The ultra-wealthy are no longer looking solely for returns. They are now seeking resilience. And figures from UBS’s “Global Family Office Report 2026” show that this shift goes far beyond the traditional marketing rhetoric of private banks. The study, conducted among 307 family offices representing an average of $2.7bn in net assets, reveals a more profound shift in the way high-net-worth individuals view risk, currencies, jurisdictions and even the geography of global capital.
The first major concern relates to geopolitics. For 64% of family offices, the main risk over the next 12 months is a major geopolitical conflict. Over a five-year horizon, this concern remains the dominant one, at 61%. Fears of a debt crisis are also soaring: 56% of respondents consider it a major risk in the medium term, compared with just 31% in the short term. Fears of a global recession are also rising sharply, from 17% over a one-year horizon to 50% over five years.
Assets in at least two jurisdictions
UBS sees this as a structural shift rather than merely a bout of temporary volatility. Family offices are no longer simply seeking to maximise returns. They are seeking to build structures capable of withstanding extreme or prolonged scenarios.
This approach is reflected in the geographical diversification of assets. The report states that 88% of family offices now hold investable assets in at least two different jurisdictions. More than a third even use three. UBS describes a rise in ‘multishoring’ strategies, which involve spreading assets, structures and operations across several countries in order to avoid excessive reliance on a single jurisdiction.
“For many wealthy families, holding assets across multiple jurisdictions is not just a way of maximising returns; it’s about resilience,” explains Michael Viana, Head of Wealth Transfer & Networks and Client Office at UBS. “Legal protection, asset security and access to opportunities matter more than tax considerations.”
Without explicitly mentioning Luxembourg, the report describes a trend towards the concentration of assets in ‘a small number of trusted global hubs’. This phrasing echoes the historical arguments put forward by the Luxembourg financial centre regarding regulatory stability, legal certainty and political neutrality.
Loss of confidence in the dollar
The report also reveals a significant shift regarding the dollar. UBS explains that 65% of family offices expect confidence in the greenback as a global reserve currency to decline over the next 12 months. By contrast, only 6% believe that confidence will increase.
Even more telling is the fact that 47% of family offices consider themselves to be overexposed to the US dollar. This is by far the currency for which the perception of overexposure is highest. At the same time, 29% say they have already reduced or are considering reducing their exposure to US dollar-denominated assets.
The preferred alternatives are very clearly identified. The Swiss franc and the euro appear to be the most sought-after currencies for risk diversification. UBS also notes a rise in multi-currency strategies: 30% of family offices are increasing or planning to increase their currency diversification, whilst 21% now hold cash reserves in several different currencies.

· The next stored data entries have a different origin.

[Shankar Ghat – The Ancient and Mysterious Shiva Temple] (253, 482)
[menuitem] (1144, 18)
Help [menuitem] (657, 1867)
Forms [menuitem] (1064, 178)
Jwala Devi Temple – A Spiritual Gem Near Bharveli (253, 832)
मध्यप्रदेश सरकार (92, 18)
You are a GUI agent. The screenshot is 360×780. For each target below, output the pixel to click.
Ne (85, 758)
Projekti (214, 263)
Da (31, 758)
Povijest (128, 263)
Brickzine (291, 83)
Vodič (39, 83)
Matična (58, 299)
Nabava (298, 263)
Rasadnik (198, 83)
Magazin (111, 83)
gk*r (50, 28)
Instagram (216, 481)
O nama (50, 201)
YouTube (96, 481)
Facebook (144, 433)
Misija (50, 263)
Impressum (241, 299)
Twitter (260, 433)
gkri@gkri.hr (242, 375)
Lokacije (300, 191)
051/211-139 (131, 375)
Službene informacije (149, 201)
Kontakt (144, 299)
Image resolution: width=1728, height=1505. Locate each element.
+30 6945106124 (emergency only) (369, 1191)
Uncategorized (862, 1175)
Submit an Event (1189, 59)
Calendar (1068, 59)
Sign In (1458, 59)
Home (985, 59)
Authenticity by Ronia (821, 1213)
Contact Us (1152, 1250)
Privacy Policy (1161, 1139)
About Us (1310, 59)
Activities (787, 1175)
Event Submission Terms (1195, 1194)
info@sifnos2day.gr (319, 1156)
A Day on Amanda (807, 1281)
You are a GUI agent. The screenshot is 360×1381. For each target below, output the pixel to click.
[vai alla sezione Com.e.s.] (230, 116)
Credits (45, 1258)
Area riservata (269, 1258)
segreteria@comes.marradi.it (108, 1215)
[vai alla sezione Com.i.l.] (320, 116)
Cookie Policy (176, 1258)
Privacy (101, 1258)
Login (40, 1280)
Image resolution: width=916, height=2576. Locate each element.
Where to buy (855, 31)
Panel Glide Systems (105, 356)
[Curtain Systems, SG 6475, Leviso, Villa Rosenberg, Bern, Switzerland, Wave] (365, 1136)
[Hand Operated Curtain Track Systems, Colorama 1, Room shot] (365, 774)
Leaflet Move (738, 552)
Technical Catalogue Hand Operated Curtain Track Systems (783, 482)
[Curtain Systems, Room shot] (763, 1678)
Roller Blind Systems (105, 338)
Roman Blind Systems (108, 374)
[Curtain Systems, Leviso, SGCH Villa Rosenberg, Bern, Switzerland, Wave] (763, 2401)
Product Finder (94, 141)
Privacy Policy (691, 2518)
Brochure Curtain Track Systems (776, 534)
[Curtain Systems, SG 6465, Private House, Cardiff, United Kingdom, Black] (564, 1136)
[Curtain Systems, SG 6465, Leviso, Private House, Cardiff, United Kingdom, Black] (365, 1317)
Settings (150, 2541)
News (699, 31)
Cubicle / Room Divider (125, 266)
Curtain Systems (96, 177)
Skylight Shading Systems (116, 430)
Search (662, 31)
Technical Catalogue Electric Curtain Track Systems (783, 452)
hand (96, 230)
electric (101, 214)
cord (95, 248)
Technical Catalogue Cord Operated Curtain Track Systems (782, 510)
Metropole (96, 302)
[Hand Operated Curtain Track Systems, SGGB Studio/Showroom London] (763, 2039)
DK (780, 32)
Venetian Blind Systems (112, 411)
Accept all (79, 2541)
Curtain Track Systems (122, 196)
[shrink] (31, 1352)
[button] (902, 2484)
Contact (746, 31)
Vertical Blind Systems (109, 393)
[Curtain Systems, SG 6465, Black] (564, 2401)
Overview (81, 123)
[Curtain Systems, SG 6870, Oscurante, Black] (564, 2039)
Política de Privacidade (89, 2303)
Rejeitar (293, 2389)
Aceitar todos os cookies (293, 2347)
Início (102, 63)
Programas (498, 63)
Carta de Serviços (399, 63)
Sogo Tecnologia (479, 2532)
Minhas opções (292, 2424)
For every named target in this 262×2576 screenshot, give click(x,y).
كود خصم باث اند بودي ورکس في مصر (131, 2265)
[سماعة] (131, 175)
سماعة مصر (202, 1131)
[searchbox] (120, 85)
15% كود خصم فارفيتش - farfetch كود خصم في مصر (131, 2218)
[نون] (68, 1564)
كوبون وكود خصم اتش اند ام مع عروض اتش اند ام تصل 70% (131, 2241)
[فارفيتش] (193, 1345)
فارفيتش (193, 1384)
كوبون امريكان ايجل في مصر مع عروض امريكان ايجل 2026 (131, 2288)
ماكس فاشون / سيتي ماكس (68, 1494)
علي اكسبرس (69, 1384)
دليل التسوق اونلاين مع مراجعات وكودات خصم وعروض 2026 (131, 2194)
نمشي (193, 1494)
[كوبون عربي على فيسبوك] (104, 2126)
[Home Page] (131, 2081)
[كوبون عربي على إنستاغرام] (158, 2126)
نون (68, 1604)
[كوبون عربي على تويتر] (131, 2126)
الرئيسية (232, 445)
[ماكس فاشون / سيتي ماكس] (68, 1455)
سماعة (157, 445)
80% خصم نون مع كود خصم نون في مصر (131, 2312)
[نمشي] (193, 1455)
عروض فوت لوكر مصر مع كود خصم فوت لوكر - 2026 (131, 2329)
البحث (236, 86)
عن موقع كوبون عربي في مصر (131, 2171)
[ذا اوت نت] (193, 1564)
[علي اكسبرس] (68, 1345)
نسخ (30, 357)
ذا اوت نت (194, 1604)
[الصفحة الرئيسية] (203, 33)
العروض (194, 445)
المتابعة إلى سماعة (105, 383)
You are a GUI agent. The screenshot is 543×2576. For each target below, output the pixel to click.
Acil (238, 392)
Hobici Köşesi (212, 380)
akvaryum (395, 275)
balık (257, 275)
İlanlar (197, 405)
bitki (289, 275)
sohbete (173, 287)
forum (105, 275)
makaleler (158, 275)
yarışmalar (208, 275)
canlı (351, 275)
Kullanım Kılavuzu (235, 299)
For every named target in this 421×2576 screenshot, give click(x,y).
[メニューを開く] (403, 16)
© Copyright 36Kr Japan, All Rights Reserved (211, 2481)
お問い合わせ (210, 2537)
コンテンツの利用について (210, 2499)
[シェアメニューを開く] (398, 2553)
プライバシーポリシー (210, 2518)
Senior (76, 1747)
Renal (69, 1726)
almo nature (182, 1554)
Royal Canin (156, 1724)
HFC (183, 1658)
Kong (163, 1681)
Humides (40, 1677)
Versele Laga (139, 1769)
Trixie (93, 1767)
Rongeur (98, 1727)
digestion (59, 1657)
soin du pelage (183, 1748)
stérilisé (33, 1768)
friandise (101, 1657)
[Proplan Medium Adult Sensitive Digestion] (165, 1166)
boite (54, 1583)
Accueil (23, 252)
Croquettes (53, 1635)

These shifts also extend to asset allocation. For the first time since the survey began, 60% of family offices plan to adjust their strategic allocation over the next 12 months. UBS sees this as a major departure from the historical stability of these portfolios. Developed markets remain the core of allocations, with 29% of assets invested in developed market equities and 17% in developed market bonds. However, certain trends are particularly noticeable.
Property prices are falling, whilst gold prices are rising
Real estate is losing ground. Planned allocations are set to fall from 11% of portfolios in 2025 to 8% among family offices considering changes. Conversely, gold is gaining ground. Although it remains a modest component of overall allocations, UBS has observed an increase in planned positions, from 2% to 3% of portfolios.
“Gold plays a significant role in our diversification and in our efforts to reduce our exposure to the dollar,” explains a European executive interviewed in the report.
Infrastructure is also gaining in importance, as are certain sectors linked to artificial intelligence. UBS reports that 65% of family offices have already invested in AI-related themes. Data centres, specialist software and semiconductors are among the most sought-after sectors.
Flexibility and security
However, the report shows that the ultra-wealthy are not flocking en masse to the most speculative assets. Cryptocurrencies remain a niche investment. Only 24% of family offices report having exposure to digital assets, which is generally limited to around 1% of their portfolios.
Even the use of leverage is gradually declining. UBS points out that family offices now place greater emphasis on financial flexibility and protection against shocks than on the aggressive maximisation of returns. In other words, the prevailing logic is no longer one of pure optimisation. It is becoming one of robustness. And even though Luxembourg is never mentioned in the report’s 68 pages, it is hard not to see this quest for stability, legal diversification and institutional security as an implicit validation of several key arguments in favour of the Grand Duchy’s financial centre.